Items from a dataset:
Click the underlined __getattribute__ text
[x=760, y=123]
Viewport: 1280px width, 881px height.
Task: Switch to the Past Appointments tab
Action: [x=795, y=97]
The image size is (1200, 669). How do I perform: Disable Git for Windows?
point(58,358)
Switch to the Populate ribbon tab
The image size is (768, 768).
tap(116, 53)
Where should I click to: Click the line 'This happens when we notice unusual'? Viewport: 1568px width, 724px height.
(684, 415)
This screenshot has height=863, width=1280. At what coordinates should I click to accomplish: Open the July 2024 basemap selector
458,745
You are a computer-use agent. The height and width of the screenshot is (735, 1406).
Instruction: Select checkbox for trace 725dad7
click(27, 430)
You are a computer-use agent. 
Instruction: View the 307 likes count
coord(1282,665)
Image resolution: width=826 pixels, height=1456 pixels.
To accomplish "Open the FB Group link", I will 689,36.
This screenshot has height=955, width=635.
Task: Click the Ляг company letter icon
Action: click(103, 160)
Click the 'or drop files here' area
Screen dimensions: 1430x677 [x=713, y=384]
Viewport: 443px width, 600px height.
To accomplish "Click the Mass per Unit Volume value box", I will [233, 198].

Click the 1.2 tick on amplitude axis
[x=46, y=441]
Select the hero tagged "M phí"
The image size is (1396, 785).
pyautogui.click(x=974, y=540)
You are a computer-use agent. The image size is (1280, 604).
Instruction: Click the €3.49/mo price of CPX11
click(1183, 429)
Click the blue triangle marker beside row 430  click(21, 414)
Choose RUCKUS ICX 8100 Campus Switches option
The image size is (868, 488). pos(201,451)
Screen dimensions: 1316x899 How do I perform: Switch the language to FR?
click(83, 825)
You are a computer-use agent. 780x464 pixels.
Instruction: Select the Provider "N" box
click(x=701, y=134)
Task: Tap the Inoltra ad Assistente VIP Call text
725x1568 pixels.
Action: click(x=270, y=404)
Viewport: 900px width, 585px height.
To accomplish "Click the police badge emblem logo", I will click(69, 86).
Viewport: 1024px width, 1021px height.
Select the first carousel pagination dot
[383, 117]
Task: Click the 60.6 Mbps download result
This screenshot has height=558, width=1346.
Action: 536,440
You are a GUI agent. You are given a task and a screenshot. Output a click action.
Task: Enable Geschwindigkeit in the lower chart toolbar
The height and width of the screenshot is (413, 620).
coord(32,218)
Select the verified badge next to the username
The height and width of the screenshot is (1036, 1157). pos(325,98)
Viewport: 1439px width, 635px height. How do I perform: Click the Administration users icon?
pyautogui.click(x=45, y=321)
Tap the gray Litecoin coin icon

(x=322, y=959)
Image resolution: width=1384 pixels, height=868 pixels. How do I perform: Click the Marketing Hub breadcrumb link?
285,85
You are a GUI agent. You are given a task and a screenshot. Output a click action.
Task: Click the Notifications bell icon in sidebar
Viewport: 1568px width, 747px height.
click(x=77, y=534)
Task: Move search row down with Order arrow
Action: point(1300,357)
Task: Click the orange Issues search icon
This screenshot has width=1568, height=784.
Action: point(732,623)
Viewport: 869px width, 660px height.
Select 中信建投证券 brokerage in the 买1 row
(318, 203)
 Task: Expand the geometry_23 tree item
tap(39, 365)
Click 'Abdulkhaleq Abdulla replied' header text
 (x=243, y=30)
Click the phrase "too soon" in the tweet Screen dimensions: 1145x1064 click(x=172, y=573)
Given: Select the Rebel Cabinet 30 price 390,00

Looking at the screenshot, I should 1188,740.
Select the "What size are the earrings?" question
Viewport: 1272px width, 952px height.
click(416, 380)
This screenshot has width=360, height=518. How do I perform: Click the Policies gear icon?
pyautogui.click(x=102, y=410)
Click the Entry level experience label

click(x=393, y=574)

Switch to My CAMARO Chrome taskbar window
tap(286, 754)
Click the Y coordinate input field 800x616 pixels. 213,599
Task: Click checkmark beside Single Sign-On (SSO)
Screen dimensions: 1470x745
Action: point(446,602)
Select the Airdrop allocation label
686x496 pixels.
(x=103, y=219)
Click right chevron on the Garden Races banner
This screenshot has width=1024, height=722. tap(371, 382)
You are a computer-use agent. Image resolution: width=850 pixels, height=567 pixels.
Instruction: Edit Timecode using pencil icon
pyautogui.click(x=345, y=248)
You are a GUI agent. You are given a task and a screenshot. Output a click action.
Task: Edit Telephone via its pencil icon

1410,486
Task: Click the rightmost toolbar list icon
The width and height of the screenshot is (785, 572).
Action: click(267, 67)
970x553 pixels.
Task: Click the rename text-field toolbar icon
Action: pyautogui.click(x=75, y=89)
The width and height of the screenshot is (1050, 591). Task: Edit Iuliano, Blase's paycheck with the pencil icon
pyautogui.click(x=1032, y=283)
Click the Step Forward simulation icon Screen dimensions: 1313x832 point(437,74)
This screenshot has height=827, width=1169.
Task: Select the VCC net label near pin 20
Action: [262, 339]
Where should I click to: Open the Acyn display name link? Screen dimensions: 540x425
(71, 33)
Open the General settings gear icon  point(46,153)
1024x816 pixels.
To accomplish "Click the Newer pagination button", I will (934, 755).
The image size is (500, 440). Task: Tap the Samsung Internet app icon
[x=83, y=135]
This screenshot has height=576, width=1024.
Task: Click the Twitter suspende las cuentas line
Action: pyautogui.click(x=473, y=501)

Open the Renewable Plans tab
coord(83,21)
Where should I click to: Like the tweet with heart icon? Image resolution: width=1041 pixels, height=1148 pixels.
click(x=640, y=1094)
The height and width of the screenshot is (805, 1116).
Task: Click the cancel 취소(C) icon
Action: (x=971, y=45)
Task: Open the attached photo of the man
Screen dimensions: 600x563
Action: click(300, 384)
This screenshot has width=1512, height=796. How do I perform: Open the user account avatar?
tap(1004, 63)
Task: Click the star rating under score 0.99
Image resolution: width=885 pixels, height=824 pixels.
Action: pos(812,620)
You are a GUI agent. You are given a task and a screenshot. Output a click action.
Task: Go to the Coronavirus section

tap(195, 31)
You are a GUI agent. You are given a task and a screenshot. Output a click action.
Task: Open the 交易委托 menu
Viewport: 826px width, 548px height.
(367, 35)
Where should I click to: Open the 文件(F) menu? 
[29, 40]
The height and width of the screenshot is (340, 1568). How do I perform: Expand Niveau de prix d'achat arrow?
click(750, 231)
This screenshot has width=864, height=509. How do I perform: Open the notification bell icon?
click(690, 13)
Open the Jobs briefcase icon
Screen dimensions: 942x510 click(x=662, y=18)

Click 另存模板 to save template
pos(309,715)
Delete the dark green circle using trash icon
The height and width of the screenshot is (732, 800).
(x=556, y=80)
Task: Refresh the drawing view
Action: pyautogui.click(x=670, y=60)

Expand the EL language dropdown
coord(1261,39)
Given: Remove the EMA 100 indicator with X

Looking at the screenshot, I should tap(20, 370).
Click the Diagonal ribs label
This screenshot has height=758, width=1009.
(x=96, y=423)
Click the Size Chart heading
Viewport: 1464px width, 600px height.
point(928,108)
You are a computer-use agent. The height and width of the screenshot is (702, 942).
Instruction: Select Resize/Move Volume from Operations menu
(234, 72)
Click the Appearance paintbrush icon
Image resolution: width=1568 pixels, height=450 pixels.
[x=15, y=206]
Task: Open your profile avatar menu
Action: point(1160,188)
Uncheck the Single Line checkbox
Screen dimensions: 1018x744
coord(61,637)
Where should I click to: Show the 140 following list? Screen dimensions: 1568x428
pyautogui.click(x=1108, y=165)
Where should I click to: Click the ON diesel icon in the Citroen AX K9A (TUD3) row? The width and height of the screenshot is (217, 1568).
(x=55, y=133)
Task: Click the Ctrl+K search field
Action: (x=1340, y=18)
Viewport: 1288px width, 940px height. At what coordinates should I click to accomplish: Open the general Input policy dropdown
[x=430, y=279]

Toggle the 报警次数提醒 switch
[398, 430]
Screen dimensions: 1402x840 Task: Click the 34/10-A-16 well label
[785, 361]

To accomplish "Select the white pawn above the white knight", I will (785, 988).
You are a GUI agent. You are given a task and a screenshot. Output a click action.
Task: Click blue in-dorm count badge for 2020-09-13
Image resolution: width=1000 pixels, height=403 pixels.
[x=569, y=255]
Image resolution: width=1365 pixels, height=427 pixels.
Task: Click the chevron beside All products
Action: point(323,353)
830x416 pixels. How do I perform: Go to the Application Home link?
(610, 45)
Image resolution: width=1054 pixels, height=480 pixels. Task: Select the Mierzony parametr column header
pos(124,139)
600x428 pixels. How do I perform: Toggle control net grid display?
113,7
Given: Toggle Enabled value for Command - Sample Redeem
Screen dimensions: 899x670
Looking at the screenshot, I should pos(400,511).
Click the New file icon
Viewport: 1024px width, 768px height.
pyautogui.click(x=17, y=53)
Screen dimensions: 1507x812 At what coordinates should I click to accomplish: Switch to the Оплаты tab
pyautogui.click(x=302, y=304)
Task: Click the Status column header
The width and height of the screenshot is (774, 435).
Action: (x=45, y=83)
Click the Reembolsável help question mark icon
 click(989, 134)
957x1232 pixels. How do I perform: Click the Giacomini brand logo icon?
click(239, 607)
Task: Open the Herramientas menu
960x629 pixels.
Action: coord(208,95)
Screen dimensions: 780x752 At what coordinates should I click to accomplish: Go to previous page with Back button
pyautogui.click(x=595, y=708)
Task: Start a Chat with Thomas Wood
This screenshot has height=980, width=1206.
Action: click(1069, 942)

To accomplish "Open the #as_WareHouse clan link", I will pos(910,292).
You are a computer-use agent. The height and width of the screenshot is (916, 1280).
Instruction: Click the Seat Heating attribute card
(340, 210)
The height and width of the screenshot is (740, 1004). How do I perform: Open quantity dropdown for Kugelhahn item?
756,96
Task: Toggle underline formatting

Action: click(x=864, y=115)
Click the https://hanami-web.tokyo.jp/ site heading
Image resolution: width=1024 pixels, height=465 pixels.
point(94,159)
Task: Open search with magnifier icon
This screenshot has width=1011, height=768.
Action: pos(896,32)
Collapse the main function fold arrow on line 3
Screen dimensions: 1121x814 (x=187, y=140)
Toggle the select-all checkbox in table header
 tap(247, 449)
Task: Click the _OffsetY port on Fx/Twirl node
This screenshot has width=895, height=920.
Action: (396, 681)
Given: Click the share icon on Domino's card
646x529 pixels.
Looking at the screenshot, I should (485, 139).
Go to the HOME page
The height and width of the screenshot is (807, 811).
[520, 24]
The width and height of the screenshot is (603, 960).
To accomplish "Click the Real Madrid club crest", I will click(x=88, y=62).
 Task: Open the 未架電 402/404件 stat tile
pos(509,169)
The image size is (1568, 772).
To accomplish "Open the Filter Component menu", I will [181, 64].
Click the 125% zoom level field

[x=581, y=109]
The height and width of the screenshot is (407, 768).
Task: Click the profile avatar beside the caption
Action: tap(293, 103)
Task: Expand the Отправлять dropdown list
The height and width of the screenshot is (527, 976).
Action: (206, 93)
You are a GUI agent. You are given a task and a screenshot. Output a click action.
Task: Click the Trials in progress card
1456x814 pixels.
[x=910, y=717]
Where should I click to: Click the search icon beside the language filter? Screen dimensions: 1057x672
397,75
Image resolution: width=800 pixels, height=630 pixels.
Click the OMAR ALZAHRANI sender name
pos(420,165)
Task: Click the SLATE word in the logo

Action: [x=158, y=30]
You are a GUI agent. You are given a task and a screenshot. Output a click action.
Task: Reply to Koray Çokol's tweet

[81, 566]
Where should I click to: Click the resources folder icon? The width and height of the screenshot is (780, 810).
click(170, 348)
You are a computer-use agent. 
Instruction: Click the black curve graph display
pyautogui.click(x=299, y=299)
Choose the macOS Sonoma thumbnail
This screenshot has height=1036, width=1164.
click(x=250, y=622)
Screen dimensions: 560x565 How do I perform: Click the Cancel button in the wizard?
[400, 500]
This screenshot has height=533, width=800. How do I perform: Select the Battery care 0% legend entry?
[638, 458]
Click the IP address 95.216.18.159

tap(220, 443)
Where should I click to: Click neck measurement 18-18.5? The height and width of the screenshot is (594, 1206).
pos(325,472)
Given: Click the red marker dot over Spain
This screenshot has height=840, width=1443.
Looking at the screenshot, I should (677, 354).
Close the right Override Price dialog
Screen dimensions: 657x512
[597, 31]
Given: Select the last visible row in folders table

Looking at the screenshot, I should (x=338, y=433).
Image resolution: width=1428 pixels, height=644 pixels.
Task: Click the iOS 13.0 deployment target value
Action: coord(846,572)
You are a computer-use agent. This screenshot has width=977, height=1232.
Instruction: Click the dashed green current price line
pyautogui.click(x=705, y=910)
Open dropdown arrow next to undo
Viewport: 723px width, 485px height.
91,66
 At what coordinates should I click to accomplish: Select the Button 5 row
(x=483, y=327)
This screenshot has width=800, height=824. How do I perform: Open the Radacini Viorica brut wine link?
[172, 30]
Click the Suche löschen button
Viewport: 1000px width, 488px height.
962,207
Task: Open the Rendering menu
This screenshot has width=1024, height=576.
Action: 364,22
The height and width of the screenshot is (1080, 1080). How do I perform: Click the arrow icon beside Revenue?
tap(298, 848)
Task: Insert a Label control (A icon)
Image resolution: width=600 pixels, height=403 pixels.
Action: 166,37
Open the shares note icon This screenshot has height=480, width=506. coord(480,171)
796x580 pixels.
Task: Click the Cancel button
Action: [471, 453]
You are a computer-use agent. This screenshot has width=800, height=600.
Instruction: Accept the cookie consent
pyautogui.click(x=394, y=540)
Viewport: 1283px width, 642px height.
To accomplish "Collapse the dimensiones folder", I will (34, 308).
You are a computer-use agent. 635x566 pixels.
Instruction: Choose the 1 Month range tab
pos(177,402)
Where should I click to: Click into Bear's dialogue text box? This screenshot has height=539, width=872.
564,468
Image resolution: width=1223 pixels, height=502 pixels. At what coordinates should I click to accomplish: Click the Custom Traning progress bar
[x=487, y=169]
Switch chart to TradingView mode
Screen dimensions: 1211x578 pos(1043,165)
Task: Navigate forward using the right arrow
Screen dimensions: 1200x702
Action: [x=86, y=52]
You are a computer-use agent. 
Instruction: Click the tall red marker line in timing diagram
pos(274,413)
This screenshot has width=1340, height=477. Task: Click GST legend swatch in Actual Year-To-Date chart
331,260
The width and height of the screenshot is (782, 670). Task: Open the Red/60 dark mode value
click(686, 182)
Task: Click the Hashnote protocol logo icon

▸ **Instructions for the task**: In the data above, retype exactly and only the lines between the one holding "Toggle the 报警次数提醒 switch" and the one holding "Click the https://hanami-web.tokyo.jp/", inclusive.

▸ **Response area**:
Toggle the 报警次数提醒 switch
[398, 430]
Screen dimensions: 1402x840 Task: Click the 34/10-A-16 well label
[785, 361]

To accomplish "Select the white pawn above the white knight", I will (785, 988).
You are a GUI agent. You are given a task and a screenshot. Output a click action.
Task: Click blue in-dorm count badge for 2020-09-13
Image resolution: width=1000 pixels, height=403 pixels.
[x=569, y=255]
Image resolution: width=1365 pixels, height=427 pixels.
Task: Click the chevron beside All products
Action: point(323,353)
830x416 pixels. How do I perform: Go to the Application Home link?
(610, 45)
Image resolution: width=1054 pixels, height=480 pixels. Task: Select the Mierzony parametr column header
pos(124,139)
600x428 pixels. How do I perform: Toggle control net grid display?
113,7
Given: Toggle Enabled value for Command - Sample Redeem
Screen dimensions: 899x670
Looking at the screenshot, I should pos(400,511).
Click the New file icon
Viewport: 1024px width, 768px height.
pyautogui.click(x=17, y=53)
Screen dimensions: 1507x812 At what coordinates should I click to accomplish: Switch to the Оплаты tab
pyautogui.click(x=302, y=304)
Task: Click the Status column header
The width and height of the screenshot is (774, 435).
Action: (x=45, y=83)
Click the Reembolsável help question mark icon
 click(989, 134)
957x1232 pixels. How do I perform: Click the Giacomini brand logo icon?
click(239, 607)
Task: Open the Herramientas menu
960x629 pixels.
Action: coord(208,95)
Screen dimensions: 780x752 At what coordinates should I click to accomplish: Go to previous page with Back button
pyautogui.click(x=595, y=708)
Task: Start a Chat with Thomas Wood
This screenshot has height=980, width=1206.
Action: click(1069, 942)

To accomplish "Open the #as_WareHouse clan link", I will pos(910,292).
You are a computer-use agent. The height and width of the screenshot is (916, 1280).
Instruction: Click the Seat Heating attribute card
(340, 210)
The height and width of the screenshot is (740, 1004). How do I perform: Open quantity dropdown for Kugelhahn item?
756,96
Task: Toggle underline formatting

Action: click(x=864, y=115)
Click the https://hanami-web.tokyo.jp/ site heading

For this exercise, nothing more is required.